Just after we got back from a skiing break in Annecy, a religious friend, presumably in an attempt to win me back to the faith, told me that her equally religious daughter had gone out for a long weekend with friends to the ski slopes in France, only to find that they were shrouded in cloud. After two days of this, time was running out and the daughter said to her friends, "What do think we should do?". To which the reply was: "What can we do?". The daughter said, "Well we could pray for the weather to clear up". She did and it did - for the remaining hours of their stay! The daughter used to be the leader of a sales team for a large company and somehow I can just hear her telling God that he had failed to meet his target for sunshine upon the righteous. Now of course the previous week, when we had gone up Mount Semnoz to ski, we too had found that our heads were in a cloud. We could barely see where we were and the weather forecasts were not looking good. As you may guess, I did not pray for better weather and neither so far as I know did Heather. Somehow, though, for the next three days that was precisely what we had. Bright sunshine and beautiful snow.

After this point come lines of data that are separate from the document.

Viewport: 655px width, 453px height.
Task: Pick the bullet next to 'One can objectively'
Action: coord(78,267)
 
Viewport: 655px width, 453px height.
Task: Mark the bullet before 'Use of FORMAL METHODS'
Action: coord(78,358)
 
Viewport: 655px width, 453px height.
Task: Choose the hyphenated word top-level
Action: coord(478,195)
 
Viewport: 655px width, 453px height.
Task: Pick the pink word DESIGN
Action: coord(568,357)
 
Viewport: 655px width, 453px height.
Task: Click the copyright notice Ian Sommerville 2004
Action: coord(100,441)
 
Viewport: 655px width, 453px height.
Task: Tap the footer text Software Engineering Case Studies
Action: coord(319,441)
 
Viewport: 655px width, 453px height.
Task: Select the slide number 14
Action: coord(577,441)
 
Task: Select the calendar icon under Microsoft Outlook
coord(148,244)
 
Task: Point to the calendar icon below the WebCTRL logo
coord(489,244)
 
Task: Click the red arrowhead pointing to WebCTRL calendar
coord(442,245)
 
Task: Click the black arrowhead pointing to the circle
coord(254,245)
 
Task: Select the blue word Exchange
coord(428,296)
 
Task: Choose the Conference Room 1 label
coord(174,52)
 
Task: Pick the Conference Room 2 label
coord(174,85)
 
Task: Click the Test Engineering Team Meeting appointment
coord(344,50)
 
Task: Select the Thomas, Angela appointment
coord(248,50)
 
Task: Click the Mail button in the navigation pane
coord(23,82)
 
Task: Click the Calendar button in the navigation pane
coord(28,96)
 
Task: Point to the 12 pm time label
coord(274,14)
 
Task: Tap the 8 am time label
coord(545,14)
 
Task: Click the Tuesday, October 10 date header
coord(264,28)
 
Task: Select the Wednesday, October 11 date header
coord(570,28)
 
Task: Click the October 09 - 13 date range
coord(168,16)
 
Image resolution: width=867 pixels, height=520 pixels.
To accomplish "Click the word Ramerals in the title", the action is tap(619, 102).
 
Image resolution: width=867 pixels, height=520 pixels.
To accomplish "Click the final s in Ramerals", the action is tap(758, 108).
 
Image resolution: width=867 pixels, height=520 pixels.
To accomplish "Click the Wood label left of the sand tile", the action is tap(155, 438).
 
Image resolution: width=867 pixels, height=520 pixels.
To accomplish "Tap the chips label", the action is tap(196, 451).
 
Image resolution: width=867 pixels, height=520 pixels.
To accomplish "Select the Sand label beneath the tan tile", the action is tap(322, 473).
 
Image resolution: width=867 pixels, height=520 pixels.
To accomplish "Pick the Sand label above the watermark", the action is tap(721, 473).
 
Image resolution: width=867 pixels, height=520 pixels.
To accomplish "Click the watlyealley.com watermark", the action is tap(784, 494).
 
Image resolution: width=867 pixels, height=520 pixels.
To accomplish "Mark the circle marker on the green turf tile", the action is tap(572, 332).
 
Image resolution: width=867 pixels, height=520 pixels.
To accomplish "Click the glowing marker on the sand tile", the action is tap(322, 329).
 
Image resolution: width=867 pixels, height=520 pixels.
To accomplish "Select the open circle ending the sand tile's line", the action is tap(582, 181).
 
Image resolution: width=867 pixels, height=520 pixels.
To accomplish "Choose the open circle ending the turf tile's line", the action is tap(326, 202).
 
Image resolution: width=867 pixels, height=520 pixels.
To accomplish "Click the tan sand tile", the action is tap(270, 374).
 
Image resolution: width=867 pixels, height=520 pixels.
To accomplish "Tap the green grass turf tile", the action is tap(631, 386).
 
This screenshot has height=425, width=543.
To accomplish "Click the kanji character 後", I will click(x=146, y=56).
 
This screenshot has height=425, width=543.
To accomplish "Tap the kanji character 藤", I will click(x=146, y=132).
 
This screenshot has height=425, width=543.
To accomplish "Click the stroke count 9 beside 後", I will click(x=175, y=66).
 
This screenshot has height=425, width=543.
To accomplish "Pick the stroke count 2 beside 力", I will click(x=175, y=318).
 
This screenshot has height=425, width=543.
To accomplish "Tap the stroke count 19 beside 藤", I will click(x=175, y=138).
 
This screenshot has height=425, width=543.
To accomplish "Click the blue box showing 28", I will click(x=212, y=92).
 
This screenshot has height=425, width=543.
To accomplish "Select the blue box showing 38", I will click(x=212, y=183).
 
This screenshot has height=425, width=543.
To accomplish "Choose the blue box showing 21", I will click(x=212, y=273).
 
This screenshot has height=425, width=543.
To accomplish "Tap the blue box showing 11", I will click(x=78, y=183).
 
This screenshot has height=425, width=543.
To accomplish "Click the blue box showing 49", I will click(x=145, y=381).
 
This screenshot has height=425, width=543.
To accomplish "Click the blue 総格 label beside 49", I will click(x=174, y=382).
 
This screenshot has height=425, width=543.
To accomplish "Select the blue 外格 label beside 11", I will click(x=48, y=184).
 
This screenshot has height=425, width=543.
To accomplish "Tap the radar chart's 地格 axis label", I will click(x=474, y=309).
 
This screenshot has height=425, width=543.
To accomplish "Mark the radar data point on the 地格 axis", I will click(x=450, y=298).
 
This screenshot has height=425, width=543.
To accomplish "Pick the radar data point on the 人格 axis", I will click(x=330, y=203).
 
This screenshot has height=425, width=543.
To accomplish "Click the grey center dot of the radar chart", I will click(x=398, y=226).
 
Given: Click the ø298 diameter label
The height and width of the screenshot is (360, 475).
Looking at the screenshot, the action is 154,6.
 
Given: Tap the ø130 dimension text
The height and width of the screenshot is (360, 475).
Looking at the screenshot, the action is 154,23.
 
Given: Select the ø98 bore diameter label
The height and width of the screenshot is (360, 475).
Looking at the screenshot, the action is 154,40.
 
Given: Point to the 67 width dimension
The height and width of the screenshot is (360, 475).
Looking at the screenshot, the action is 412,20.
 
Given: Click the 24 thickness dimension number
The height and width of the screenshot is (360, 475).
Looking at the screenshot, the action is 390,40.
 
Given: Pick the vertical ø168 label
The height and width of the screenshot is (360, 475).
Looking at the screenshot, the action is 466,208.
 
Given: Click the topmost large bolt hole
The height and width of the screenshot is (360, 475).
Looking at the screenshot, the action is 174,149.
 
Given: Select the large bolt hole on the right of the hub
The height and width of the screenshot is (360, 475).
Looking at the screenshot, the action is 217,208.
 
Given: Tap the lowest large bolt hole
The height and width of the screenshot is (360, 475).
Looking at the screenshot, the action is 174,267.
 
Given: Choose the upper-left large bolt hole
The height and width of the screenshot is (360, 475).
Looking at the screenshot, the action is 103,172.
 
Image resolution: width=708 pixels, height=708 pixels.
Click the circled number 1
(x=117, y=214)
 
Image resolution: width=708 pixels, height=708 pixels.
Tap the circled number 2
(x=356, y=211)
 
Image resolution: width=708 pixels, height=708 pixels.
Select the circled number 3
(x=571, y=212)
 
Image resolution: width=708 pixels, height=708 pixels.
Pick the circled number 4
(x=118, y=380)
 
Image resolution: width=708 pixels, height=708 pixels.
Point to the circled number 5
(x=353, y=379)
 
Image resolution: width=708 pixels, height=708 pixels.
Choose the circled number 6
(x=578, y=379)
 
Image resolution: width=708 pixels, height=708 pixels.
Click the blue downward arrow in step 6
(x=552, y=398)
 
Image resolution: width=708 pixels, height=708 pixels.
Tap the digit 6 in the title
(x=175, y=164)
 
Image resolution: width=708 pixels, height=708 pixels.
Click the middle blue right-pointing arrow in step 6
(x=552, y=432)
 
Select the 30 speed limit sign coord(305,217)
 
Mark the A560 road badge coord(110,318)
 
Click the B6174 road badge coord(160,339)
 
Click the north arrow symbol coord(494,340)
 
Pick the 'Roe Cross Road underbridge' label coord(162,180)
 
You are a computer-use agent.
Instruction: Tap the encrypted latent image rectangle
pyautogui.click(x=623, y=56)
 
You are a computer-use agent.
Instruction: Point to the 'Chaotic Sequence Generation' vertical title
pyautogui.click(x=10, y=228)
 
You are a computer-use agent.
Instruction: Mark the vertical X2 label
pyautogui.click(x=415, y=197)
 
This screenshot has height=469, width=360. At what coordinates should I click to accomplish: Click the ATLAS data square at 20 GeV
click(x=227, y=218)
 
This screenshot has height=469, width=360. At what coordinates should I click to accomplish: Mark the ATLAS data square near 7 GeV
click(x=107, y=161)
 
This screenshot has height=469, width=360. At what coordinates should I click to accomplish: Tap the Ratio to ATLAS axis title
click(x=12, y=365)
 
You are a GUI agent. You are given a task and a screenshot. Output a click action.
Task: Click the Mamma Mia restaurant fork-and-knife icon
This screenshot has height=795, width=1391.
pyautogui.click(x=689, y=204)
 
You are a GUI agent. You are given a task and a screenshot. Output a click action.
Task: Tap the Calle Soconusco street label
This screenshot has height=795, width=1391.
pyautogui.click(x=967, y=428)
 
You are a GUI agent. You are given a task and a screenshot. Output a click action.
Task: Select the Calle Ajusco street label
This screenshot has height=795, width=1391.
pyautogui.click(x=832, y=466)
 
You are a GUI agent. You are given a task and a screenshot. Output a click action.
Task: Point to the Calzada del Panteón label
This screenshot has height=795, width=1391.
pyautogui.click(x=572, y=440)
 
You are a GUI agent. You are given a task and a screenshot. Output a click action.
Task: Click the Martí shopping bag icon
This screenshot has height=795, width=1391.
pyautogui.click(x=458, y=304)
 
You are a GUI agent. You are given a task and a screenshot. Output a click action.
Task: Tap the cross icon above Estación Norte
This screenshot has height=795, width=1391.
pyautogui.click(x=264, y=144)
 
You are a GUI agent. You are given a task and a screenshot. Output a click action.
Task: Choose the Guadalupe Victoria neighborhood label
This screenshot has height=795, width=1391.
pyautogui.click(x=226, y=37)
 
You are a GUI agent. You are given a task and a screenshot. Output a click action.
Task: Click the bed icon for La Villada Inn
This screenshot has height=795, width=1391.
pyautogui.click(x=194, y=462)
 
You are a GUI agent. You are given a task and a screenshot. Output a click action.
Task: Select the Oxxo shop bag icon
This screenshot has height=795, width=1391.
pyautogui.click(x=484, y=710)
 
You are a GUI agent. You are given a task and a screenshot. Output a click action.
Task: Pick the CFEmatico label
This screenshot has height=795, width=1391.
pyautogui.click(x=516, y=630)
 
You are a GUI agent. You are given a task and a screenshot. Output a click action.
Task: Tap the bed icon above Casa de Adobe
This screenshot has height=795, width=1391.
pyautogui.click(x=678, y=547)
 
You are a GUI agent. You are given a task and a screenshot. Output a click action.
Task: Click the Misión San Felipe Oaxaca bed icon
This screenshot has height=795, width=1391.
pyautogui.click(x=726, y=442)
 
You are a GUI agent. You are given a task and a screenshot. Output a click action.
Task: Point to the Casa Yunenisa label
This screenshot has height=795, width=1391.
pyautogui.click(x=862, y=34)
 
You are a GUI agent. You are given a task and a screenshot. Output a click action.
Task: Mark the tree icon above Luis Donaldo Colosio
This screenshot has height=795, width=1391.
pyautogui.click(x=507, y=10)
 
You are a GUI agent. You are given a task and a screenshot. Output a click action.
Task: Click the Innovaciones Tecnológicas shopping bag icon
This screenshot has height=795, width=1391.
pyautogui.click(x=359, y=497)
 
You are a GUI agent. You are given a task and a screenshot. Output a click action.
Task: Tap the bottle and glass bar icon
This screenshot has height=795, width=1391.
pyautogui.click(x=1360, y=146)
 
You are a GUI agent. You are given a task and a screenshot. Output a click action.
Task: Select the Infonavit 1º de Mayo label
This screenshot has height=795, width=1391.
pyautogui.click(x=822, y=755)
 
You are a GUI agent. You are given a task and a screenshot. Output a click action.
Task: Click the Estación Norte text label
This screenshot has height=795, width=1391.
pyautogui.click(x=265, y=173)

If I were still religious and had prayed, then I might have believed such glorious weather to be an answer to prayer. Or perhaps not, because my experience of prayer for good weather for church outings when I was young was that the result was about as reliable as the long-term weather forecast, despite the amount of faith displayed by our leaders. In fact, in my church, we gave up on the concept altogether. I'm not sure that we had in mind the chaos theory idea that the beating of a butterfly's wings here might cause a hurricane on the other side of the world, but we came to the conclusion that it was selfish to ask for any particular sort of weather for ourselves, when it might be exactly the opposite of what someone-else needed. We decided that must be why God ignored our requests for sunshine. And so we took our macks instead.

There are, however, large sections of the evangelical wing of the Church in America, particularly, which believe not just in God the weatherman, but in God the Capitalist - a God who has promised believers all sorts of good things, both spiritual and material. All they need to do is, in the jargon, claim the promises of God'. It is the Harry Potter version of Christianity - one where all you have to do is say the right incantation, waive your wand and behold, you get what you want, be it money or health! In the febrile atmosphere of such churches, any apparent example of the working of such promises is acclaimed as confirmation of God's faithfulness to his people. They tithe their money to their churches knowing that if they have faith in their God in his new role as investment manager, then he will give them what they ask for - the bread they cast upon the waters will be returned to them - one of those promises. If they are not successful, then it is down to their lack of faith. And the Churches have malls instead of bookshops.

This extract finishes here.